How can I help decrease medication errors?
- Always wear your identification (ID) band. Make sure all the information on your ID band is correct before you put it on. Do not remove your ID band, even if it feels uncomfortable. Ask your caregiver to loosen the band or make it more comfortable while you are in the hospital.
- Ask caregivers about your medicines. Ask your caregiver about each medicine every time it is offered to you. Ask what it is, and why it is ordered for you. Learn when you should be given each medicine, and the color and shape of each pill. If a caregiver offers you a medicine that you do not know about, ask about it before you take it.
- Do not take other medicines without asking your caregiver first. Do not bring in medicines from home unless your caregiver asks you to. These include other prescriptions, over-the-counter drugs, vitamins, herbs, or food supplements.
- Tell caregivers if you think there are problems with the medicine you are taking. Tell your caregivers if you think a medicine is not helping or is causing side effects. Tell caregivers right away if you think you are having an allergic reaction to a medicine. Signs and symptoms of an allergic reaction include itching or hives, and swelling in your face or hands. You may also have swelling or tingling in your mouth or throat, chest tightness, and trouble breathing.
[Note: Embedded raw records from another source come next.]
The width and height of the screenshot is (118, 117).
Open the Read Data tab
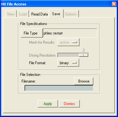39,14
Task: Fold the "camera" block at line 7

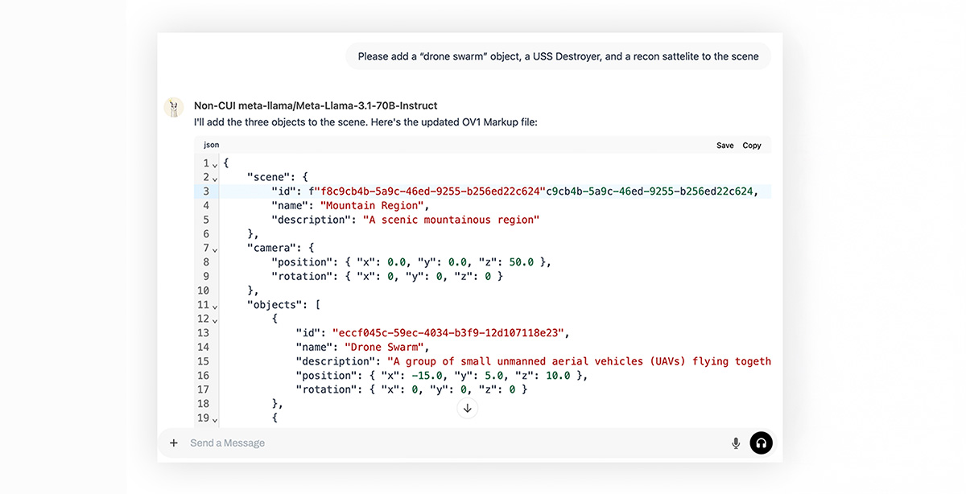Action: pos(214,249)
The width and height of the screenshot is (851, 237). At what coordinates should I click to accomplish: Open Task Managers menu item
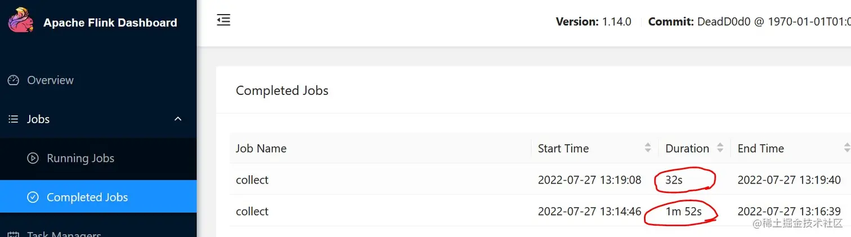coord(64,234)
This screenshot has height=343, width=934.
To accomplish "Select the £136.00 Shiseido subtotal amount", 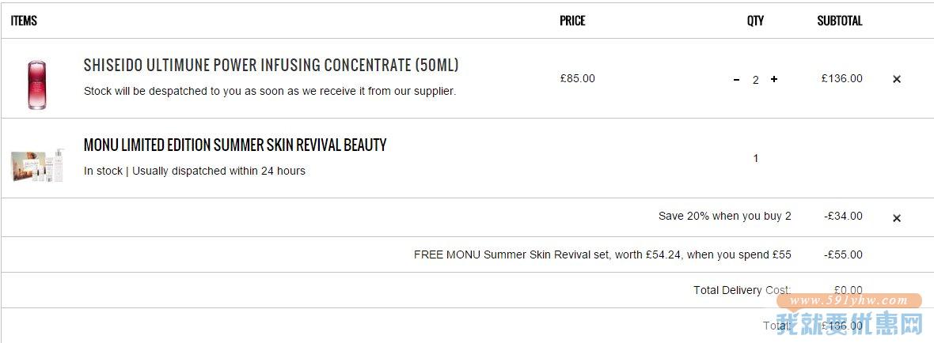I will [841, 78].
What should I know about my treatment?
- Talk to your caregiver about your treatments. Ask why the treatment is being given, how you can help, and what to expect after it is over. You can help caregivers know if there are problems during or after the treatment. If you have tubes or dressings, tell caregivers if they become loose or wet. Caregivers will check if IV tubes, catheters, or other tubes are still in the right place. They may need to change a loose or wet dressing, or replace a tube or drain.
- Read and understand all consent forms for treatments before you sign them. Ask caregivers for more information about your treatment, procedure, or surgery if you need it. There also may be handouts available for you to read or videos for you to see.
- If possible, have someone else with you when treatments are explained to you. Another person may hear or understand information differently than you do. They may also have other questions to ask.
What should I know about hospital equipment?
- Lock all equipment wheels. Make sure the wheels on your wheelchair are locked before you sit in it or get up. Lock all bed wheels to keep the bed from sliding while you get in or out.
- Ask caregivers about your equipment. Ask why each piece of equipment is attached to you, and how it should work. Ask about equipment alarms and what you should do if the alarm sounds. Ask caregivers what you can touch on the equipment without harming yourself or the equipment.
What should I do before I leave the hospital?
- Clearly understand all discharge instructions. Ask for a telephone number for someone you can call with questions, or to get help. Before you leave the hospital, make sure you understand how to care for yourself at home. Ask about the activities you can and cannot do at home.
- Get prescriptions filled as soon as possible. Arrange to have family members or friends help you if you cannot get the prescriptions yourself. Know what each medicine is for, how much to take, and how often you should take it. Ask for written information about your medicine. Ask your pharmacist for a medicine measuring spoon if you need to take liquid medicine. Do not use a kitchen spoon to measure liquid medicines.
Care AgreementYou have the right to help plan your care. Learn about your health condition and how it may be treated. Discuss treatment options with your caregivers to decide what care you want to receive. You always have the right to refuse treatment. The above information is an educational aid only. It is not intended as medical advice for individual conditions or treatments. Talk to your doctor, nurse or pharmacist before following any medical regimen to see if it is safe and effective for you.